An audit may be performed at any time by sponsor-appointed people who are independent of those responsible for the study. The aim of an audit is to ensure good quality of the study, the validity of results and that the law and regulations in force are well observed. The investigators agree to comply with the requirements of the sponsor and the relevant authority for an audit or inspection of the study. The audit can apply at all stages of the study, from development of the protocol to publication of results.

The sponsor and the investigators undertake to conduct this study in compliance with French law no. 2004–806 of August 9, 2004 and following Good Clinical Practice and the Helsinki Declaration (Ethical Principles for Medical Research involving Human Subjects, Tokyo 2004). The study will be conducted in accordance with this protocol. With the exclusion of emergency situations requiring specific therapeutic actions, the investigators will observe the protocol in all respects, particularly in obtaining consent and the notification and follow-up of serious AEs.

The protocol was approved by the institutional review board of the University Hospital Centre of Tours (#2015-R18) and received authorization from ANSM.

Important protocol modifications will be submitted as well for approval to the Institutional review board of the University hospital of Tours, and will be communicated to coinvestigators.

Both parents will give their informed signed consent after their child has consented (if able) and they have been orally informed of the study and have received a written information form (Additional file 1). These potential participants are informed that they are free to withdraw from the study at any moment.

During this biomedical research study or when it is over, the information collected on the people taking part in it and forwarded to the sponsor by the investigators (or any other specialized staff member involved) will be made anonymous. Under no circumstances will the uncoded names or addresses of the people concerned appear in any data.

The sponsor is responsible for obtaining agreement from all the parties involved in the study in order to guarantee direct access, in all the sites where the study is being conducted, to source data, source documents and reports, to control their quality and to audit them.

The investigators will make available to people with a right of access to these documents, according to the legislative and regulatory provisions in force (articles L.1121–3 and R.5121–13 of the French Public Health Act), the documents and individual data strictly necessary for monitoring, carrying out quality control and auditing the biomedical research.

INSERM CIC 1415 Tours will analyze the data provided by the study centres.
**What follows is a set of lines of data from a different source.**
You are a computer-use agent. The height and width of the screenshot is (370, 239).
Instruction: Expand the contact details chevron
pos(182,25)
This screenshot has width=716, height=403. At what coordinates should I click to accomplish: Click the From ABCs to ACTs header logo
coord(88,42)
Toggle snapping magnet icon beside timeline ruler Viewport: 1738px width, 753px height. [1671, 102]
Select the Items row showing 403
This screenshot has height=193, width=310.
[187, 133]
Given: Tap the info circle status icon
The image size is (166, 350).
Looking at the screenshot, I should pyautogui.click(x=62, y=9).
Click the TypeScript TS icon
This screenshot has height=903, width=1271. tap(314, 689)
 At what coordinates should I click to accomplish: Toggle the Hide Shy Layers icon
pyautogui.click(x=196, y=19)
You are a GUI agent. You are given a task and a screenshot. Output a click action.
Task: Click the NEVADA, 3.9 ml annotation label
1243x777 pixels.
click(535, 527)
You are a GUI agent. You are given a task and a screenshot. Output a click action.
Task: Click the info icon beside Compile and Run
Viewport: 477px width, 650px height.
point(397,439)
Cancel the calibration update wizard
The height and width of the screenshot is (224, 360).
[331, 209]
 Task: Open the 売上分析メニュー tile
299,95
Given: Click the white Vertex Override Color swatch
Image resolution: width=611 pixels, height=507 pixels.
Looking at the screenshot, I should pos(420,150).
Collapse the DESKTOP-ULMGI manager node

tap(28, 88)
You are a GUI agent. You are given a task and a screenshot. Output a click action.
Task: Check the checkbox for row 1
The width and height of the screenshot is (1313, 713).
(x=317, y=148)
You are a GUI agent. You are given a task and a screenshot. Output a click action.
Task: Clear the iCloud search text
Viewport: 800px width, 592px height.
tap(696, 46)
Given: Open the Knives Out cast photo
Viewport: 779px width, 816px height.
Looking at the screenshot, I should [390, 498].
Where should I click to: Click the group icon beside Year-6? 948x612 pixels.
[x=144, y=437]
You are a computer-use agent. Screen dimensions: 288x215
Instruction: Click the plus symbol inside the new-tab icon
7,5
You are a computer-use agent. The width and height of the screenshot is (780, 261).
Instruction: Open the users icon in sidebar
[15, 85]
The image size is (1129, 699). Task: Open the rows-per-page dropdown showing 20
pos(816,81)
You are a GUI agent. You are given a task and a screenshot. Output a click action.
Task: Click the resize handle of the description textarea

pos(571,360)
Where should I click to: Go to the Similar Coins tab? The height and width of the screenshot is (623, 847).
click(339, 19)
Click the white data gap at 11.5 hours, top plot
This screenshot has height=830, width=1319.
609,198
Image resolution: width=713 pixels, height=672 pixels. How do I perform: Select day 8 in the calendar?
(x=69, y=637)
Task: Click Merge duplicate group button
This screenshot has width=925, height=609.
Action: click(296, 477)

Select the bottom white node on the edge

Results will be displayed in a written report that will be submitted to the sponsor. At the end of the analysis, results will be published in ClinicalTrials.​gov. The international rules for writing and publication (Vancouver Agreement, February 2006) will be followed.

In accordance with law no. 2002–303 of March 4, 2002, patients will be informed, at their request, about the overall results of the study [25].

This protocol has been written in accordance with the Standard Protocol Items: Recommendations for Interventional Trials (SPIRIT) guidelines. The SPIRIT checklist is in Additional file 2. The SPIRIT figure is in Additional file 3.

The protocol is currently recruiting in 12 French centres. The first patient was included on December 30, 2016, and recruitment is anticipated to end in March 2018, with follow-up completed in March 2019.